Mr Giuseppe Zupičić was born in Labin, Istria, Austra-Hungary (modern-day Croatia) on 19 October 1892, the son of Giuseppe and Marot Zupičić.
Zupičić went to sea around 1909 and worked on ships for the next five years, making an estimated 22 Atlantic crossings.
On 14 April 1912 Zupičić was serving as a steward aboard Carpathia; he had just completed his shift of duty and retired to bed shortly before midnight and fell into a deep sleep. He reportedly awoke when a bell began ringing out on deck. Arriving up on deck, he recalled being addressed by Captain Rostron who advised that the Titanic was in trouble and that Carpathia was turning around to assist her.
Zupičić drifted through different jobs between 1912 and the outbreak of war in Europe in 1914, including dishwashing jobs in New York. The War meant that Carpathia was laid-up in New York so he joined two of his colleagues from the ship, Peter Vlaticich and Antonio Persić in Shamokin, Pennsylvania where they garnered work as miners.
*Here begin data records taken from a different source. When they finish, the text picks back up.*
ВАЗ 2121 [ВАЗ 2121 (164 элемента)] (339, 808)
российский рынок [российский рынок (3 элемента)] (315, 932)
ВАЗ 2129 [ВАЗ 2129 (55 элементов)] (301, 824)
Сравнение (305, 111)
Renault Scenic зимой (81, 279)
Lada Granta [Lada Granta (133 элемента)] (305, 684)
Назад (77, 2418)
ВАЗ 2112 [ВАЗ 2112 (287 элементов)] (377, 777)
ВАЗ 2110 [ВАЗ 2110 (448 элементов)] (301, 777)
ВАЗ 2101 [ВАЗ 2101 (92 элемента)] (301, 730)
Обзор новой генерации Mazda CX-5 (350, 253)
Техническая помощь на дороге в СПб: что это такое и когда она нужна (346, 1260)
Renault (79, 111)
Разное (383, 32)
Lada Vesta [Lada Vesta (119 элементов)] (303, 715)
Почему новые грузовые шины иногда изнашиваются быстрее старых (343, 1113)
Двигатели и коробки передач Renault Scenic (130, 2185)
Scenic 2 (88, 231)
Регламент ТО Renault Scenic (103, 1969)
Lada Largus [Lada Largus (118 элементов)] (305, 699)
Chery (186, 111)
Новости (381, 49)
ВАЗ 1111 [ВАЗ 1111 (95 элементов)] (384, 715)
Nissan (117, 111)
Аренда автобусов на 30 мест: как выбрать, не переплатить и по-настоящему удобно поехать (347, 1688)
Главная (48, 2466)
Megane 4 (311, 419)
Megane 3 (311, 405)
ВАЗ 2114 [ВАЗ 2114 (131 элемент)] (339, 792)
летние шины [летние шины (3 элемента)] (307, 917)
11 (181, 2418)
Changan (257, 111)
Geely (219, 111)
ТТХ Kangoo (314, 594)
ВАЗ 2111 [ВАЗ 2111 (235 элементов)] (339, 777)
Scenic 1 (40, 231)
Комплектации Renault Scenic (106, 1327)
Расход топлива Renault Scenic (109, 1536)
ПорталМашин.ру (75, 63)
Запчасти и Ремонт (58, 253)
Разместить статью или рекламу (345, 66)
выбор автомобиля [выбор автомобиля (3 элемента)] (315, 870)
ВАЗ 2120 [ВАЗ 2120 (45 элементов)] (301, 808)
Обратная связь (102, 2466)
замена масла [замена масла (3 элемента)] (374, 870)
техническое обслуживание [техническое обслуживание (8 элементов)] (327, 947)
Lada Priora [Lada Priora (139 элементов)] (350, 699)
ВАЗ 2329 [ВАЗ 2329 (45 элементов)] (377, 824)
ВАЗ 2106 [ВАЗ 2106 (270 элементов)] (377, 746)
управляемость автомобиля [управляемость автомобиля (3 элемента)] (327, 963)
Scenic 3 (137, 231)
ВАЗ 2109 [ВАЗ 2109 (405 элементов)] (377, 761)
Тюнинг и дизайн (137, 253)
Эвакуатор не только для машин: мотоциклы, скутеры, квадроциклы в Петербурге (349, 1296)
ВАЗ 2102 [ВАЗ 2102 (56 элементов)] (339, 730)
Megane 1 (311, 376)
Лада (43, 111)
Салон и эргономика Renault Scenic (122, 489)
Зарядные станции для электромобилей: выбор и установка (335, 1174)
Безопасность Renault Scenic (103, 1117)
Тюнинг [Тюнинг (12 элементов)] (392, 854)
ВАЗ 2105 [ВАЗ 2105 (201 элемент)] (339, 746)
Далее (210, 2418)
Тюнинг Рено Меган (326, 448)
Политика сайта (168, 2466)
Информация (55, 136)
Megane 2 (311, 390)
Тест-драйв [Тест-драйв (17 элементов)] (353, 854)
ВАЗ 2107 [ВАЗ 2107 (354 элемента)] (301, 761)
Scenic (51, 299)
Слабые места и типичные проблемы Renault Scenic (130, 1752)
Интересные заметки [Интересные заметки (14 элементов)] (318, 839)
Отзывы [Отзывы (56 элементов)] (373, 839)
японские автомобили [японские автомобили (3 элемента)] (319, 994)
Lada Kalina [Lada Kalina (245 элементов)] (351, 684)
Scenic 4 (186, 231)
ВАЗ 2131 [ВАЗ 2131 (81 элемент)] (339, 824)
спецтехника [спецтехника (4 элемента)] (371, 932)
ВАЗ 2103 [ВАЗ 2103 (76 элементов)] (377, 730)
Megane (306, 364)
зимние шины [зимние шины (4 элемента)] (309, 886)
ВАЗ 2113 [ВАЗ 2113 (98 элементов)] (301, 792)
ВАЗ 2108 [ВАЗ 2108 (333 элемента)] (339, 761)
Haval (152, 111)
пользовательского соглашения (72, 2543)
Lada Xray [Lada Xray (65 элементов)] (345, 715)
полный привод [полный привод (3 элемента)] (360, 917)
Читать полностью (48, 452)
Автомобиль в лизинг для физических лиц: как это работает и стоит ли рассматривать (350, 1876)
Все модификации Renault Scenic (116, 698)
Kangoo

A mine explosion in 1921 caused Zupičić serious injury, requiring the amputation of his left forearm; rallying however, two years later he opened his own grocery store, Mom & Pops, in Shamokin which remained in operation for over fifty years. To supplement his earnings, he also worked as a janitor. In 1918 he married local girl Lucille Eccker (b. 1901), the daughter of Slavic immigrants, and the couple raised a family of four children, three daughters and one son.
Zupičić, who in America was known as Joseph Zupicich, frequently spoke to the press about his experiences and in his later years admitted that the Carpathia medal given to him—and all other members of Carpathia’s crew—had long since been misplaced.
Joseph Zupicich died in Shamokin aged 94 on 12 April 1987 and was buried in St Edward’s Cemetery, Coal Township, Pennsylvania. He is believed to have been the last surviving member of crew from the Carpathia. He was survived by his wife Lucille (who died in 1990) and two children.